Riassumi in due frasi il testo di partenza sulla Palestra di botta e risposta.

= Testo di partenza =
"""
Palestra di botta e risposta
Recensione del libro Palestra di botta e risposta – Per una formazione al dibattito, a cura di Adelino Cattani, Padova, Libreria Universitaria Edizioni, 2018.
di Chiara Lucchini
“Palestra di botta e risposta”
Nel 2001 all’Università di Padova viene attivato il primo insegnamento in Italia di Teoria dell’argomentazione, e da lì sono promossi molti progetti per diffondere una cultura e una metodologia del dibattito regolamentato.
In questo contesto, sempre a Padova nasce l’esperienza della “Palestra di botta e risposta”, che vede partecipare agli allenamenti gli studenti di molte scuole superiori. Nel 2010 nasce poi l’Associazione per una Cultura e la Promozione del Dibattito (ACPD).
"""
(Parte di un file di dati)
"""
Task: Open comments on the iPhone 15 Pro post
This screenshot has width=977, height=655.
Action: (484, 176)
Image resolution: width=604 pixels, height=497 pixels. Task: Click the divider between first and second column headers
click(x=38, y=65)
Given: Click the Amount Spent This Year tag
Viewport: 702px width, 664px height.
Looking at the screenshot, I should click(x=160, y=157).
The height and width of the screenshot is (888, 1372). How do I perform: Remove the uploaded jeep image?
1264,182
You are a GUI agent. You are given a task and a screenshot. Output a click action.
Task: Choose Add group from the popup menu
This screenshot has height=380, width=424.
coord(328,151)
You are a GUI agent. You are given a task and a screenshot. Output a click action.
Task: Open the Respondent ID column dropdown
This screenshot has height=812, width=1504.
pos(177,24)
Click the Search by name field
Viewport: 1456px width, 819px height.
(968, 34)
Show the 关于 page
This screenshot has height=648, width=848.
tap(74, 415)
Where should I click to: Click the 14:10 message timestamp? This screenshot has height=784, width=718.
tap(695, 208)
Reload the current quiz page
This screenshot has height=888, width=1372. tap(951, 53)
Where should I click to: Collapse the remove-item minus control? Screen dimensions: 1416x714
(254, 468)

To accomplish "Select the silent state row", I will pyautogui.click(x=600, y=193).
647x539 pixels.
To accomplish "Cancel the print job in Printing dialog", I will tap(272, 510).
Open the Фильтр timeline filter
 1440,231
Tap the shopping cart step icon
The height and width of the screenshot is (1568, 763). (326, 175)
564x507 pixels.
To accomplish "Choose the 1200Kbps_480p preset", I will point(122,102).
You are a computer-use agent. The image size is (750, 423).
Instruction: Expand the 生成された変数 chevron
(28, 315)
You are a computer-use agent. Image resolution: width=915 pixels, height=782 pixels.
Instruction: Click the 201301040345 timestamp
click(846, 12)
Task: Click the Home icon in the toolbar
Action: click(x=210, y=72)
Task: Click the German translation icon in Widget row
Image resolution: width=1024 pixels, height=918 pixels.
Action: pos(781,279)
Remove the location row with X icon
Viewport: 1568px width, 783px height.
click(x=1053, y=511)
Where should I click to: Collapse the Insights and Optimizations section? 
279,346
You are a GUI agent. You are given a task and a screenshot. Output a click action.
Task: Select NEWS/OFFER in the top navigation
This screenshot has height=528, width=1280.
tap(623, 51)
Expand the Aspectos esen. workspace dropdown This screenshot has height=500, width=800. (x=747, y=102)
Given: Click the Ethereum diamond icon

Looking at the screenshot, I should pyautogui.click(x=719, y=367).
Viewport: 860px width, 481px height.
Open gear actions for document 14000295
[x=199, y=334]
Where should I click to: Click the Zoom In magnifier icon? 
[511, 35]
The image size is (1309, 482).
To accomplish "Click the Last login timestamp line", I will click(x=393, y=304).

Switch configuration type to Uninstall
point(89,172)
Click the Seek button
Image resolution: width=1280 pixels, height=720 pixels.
"""
= Risultato dell'esercizio =
Nel 2001 l'Università di Padova ha attivato il primo insegnamento in Italia di Teoria dell'argomentazione, da cui sono nati molti progetti per diffondere una cultura e un metodo del dibattito regolamentato. In questo contesto è nata a Padova la "Palestra di botta e risposta", ai cui allenamenti partecipano gli studenti di molte scuole superiori, e nel 2010 è sorta l'Associazione per una Cultura e la Promozione del Dibattito (ACPD).